Abdoulaye Bah

La décision du gouvernement d’installer les conseils communaux dans les circonscriptions où il n’y a pas de contestation des résultats, vient attiser la colère de l’opposition et exacerber les tensions politiques. Interrogé par Guineematin.com sur la question, Abdoulaye Bah, ex-président de la délégation spéciale de Kindia et candidat de l’UFDG à cette mairie, fustige cette décision et indique qu’on ne peut pas installer certains élus et laisser d’autres.

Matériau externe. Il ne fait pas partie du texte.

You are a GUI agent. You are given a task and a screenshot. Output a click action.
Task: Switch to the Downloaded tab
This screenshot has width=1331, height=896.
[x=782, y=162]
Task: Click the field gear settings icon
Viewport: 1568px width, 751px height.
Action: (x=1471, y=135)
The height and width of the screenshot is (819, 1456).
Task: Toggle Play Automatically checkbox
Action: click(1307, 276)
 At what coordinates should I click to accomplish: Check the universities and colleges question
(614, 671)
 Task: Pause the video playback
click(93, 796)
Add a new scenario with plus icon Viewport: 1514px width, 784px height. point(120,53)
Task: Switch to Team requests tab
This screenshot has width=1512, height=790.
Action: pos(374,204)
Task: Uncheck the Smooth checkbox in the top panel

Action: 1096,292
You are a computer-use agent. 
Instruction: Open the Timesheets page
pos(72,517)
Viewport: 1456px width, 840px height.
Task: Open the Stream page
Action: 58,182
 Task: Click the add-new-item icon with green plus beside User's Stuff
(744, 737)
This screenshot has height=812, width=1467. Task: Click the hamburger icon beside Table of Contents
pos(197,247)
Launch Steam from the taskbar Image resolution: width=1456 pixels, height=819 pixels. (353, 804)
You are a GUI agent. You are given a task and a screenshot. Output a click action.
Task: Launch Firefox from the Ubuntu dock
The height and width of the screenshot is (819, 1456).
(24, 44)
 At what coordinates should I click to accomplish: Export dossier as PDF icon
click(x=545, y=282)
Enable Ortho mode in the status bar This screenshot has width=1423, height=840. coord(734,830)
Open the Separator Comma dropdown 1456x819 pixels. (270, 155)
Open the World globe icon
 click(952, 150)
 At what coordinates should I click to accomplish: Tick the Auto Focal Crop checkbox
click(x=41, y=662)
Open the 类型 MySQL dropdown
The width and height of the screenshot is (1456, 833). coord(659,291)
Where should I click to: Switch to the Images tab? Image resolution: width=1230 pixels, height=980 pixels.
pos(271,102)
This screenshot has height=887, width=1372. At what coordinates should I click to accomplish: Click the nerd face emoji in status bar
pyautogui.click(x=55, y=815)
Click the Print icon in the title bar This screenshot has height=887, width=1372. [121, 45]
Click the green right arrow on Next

S’achemine-t-on vers un nouvel enlisement de la crise politique en cours dans notre pays depuis cinq mois ? Tout porte à le croire. Et pour cause, le gouvernement a décidé d’installer les conseils communaux dans les circonscriptions où les résultats des élections locales du 04 février ne font pas objet de contestation. De quoi irriter davantage les opposants à l’image d’Abdoulaye Bah, ex-président de la délégation spéciale de Kindia et qui a conduit la liste de l’UFDG dans cette commune urbaine.

Pour lui, si on veut installer enfin les élus locaux, il faut d’abord trouver solution au problème créé par certains présidents de CACV : « Nous pensons que nous avons été bernés, manipulés et trompés par le gouvernement guinéen. C’est un plan caché que Bouréma Condé a dévoilé. On ne peut pas installer les conseillers communaux, alors qu’il y a un problème politique dû à un vol politique avéré avec des preuves. On doit installer les conseillers communaux en même temps dans toutes les communes puisque la loi est claire la dessus », estime l’opposant.

Il ajoute que cette décision du gouvernement est une fuite en avant : « Le gouvernement aurait plutôt eu le courage de nous aider à mettre la main sur les voleurs politiques en Guinée. Des fonctionnaires au plus haut niveau, envoyés comme présidents de CACV, qui reçoivent de l’argent du régime et qui volent pour le compte d’un parti politique appelé RPG. Donc on est en train de mettre les charrues avant les bœufs », déclare Abdoulaye Bah.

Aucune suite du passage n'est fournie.